Alex Toth's Rules
- Eliminate the superfluous, the unnecessary. Be lazy!
- Edit your art continuously, at every stage. Save work!
- Focus on the remaining (important) picture elements.
- Emphasize what is important in a scene. Save drawing!
- Isolate such key elements (as one does in a view finder).
- Closeups only when needed: face(s)-for mood and expression, and objects-small, difficult to distinguish in other ways.
- To set a scene, a place, to establish a locate, etc., go to a wide shot, angles okay (down/up, etc.)-but again, simply!
- Then, cut to tighter shots-pace them, for interest, etc....(wide/one shot/two shot/group/close-up/tight close-up).
- Establish light source, if need be, for dramatic mood
and for blacks, drop shadows, etc., on figures & objects and walks,
as correctly placed as you can make 'em!
- Eliminate such light/shadow work in other shots.
- Simplify, simplify, simplify, throughout!
- Remember, some scenes will and must be pedestrian,
unimportant, and dull- because they are "bridges" between key
storytelling scenes. As in any story telling form, movies, TV, books,
plays, music, opera, painting, etc., you can't knock 'em dead with every
shot. Remember, this is what gives pace to a story, visual commas and
periods in a pictorial "paragraph" or "sentence"! These are the resting
places in an otherwise moving storm! Use them! Without fear!
- Some such "rests" or "pauses" can be heightened in
pictorial interest by way of a pretty scene of quiet mood-if your locale
allows! Don't stretch logic to do it!
- By learning to eliminate unnecessary objects,
figures, and background, etc., you can focus on what is left to draw in
the shot-and draw it well enough to "carry" the shot!

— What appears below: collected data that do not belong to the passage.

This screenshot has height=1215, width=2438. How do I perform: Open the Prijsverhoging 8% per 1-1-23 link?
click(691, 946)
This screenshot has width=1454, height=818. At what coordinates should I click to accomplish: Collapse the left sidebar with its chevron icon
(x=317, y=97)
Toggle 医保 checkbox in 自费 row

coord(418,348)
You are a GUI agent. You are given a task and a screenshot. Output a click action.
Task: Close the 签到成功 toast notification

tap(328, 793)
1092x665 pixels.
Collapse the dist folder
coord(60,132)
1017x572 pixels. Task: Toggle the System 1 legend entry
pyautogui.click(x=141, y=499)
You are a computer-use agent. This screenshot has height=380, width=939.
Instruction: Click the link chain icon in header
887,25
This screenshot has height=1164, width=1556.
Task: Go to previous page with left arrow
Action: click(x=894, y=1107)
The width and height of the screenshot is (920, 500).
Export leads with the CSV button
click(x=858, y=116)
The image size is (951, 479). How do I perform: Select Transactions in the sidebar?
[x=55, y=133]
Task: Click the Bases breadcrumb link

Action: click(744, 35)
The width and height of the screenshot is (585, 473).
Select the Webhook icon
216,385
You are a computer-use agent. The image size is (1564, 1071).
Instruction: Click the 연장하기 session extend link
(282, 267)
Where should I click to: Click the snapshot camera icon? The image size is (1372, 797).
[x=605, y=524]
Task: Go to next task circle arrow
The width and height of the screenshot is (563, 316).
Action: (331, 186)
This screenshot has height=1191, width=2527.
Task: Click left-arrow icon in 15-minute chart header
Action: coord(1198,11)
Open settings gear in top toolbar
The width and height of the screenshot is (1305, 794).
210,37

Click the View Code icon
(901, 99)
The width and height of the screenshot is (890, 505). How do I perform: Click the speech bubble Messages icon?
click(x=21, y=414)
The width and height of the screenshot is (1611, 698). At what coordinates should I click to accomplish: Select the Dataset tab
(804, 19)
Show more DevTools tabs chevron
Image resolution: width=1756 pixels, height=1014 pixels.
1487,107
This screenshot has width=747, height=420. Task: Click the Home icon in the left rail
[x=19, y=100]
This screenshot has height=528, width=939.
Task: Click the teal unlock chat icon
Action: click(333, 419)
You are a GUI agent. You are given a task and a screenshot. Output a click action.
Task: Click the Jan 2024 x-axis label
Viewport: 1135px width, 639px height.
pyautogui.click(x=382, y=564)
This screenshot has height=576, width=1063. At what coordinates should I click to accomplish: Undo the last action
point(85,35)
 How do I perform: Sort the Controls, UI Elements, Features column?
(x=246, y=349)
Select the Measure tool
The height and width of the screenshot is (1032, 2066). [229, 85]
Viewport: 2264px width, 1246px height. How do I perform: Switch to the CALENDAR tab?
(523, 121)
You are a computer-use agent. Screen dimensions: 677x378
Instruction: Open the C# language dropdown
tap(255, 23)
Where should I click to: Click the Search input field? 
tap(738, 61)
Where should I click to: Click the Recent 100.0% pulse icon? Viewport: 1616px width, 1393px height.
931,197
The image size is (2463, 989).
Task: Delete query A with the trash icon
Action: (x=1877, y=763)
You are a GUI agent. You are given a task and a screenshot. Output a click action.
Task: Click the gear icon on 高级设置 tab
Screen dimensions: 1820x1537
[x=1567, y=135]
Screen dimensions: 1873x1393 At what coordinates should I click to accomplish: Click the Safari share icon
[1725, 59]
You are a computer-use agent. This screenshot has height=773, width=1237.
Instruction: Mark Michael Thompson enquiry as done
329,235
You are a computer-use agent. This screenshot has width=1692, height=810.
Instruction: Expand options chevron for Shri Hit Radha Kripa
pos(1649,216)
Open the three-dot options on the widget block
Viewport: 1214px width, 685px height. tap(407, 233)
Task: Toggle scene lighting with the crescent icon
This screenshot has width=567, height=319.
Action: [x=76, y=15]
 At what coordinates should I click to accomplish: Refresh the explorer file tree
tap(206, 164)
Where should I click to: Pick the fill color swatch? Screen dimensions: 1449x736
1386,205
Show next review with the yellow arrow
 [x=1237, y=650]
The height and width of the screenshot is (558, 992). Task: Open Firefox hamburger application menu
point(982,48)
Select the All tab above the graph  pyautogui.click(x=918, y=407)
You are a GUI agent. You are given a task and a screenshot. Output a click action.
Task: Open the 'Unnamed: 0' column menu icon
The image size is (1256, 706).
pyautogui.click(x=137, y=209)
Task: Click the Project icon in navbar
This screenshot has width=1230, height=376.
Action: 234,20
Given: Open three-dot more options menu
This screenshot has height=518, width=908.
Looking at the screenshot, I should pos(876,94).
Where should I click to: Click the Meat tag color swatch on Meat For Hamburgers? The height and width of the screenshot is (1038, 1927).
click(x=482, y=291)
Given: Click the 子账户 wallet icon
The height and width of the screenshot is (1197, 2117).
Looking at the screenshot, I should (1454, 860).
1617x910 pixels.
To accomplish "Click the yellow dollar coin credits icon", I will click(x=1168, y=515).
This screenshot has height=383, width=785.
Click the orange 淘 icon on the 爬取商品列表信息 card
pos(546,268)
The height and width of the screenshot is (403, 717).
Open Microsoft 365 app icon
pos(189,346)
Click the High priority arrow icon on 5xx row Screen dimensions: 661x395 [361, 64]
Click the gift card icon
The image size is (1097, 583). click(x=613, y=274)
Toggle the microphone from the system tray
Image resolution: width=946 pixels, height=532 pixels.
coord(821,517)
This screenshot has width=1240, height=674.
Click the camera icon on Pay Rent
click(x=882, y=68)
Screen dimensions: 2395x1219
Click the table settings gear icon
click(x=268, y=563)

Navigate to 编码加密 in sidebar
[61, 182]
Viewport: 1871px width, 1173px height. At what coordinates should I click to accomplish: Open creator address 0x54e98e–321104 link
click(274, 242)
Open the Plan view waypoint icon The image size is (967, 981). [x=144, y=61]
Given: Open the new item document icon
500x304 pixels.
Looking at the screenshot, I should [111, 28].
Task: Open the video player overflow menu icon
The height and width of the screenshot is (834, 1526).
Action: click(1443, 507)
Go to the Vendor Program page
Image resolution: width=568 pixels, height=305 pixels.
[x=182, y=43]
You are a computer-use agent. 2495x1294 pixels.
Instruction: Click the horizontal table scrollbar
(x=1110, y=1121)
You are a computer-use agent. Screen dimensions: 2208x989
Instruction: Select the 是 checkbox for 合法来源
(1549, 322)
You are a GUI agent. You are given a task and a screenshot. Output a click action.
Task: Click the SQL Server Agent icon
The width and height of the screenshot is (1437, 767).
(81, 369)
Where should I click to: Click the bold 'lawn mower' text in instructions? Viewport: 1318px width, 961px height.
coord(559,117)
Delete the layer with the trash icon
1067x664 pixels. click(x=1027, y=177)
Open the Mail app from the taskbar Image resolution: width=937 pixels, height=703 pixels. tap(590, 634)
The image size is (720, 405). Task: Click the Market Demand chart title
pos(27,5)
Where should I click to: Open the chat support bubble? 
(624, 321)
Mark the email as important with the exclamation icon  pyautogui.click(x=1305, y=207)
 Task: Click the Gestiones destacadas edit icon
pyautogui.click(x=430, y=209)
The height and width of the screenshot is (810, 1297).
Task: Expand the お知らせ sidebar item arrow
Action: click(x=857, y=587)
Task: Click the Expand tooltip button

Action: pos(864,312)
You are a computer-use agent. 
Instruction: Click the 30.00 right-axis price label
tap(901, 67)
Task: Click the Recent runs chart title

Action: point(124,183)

- In other words: strip it all down to essentials and draw the hell out of what is left!
- All of this advice is based on Roy Crane's critiques of my work-and he is absolutely correct, on all points!
- In the Wash Tubbs and Captain Easy strips and in Buz Sawyer,
with Sundays focused on pal Roscoe Sweeny, his work of fifty-odd years
demonstrates its validity! in his work, as in no other of his
contemporaries' offerings, you will find an extraordinary sense of
balance, in his design of space within a panel frame, a strip, or a
page! His simplicity allows us to see the use of shapes within his
pictures, how they create tension, action or repose...clearly!
- He avoided confusing details!
- To quote something just read: "To add to truth only subtracts from it!!! (Isn't that beautifully put?)
- Authentic devices, objects, machines, locales, furniture, buildings, etc....to lend credibility!
- As Sickles put it: "Understand how a thing is built and you'll have no trouble drawing it through!"
- Spend more time thinking-about what and what not to draw, and how-and you'll do less drawing!
- Pre-plan, pre-think...Thus, save work and time!
- But-whatever you do, do it well!
- Tell the story as best you can! Bend to that storm!
- Be honest to it. Give it all you've got! Enhance it!
- Study films, photographs, paintings, etc. for
composition! For cutting, cropping out of nonessentials, pacing, punch,
economy, forceful and direct impact. But also for beauty and
subtlety-tension, suspense, action, humor, light and dark, balance, line
vs. mass, ad infinitum! Use it all!
- Analyze everything you see-be critical! Positively so!
- See-observe-remember! Build up your memory file!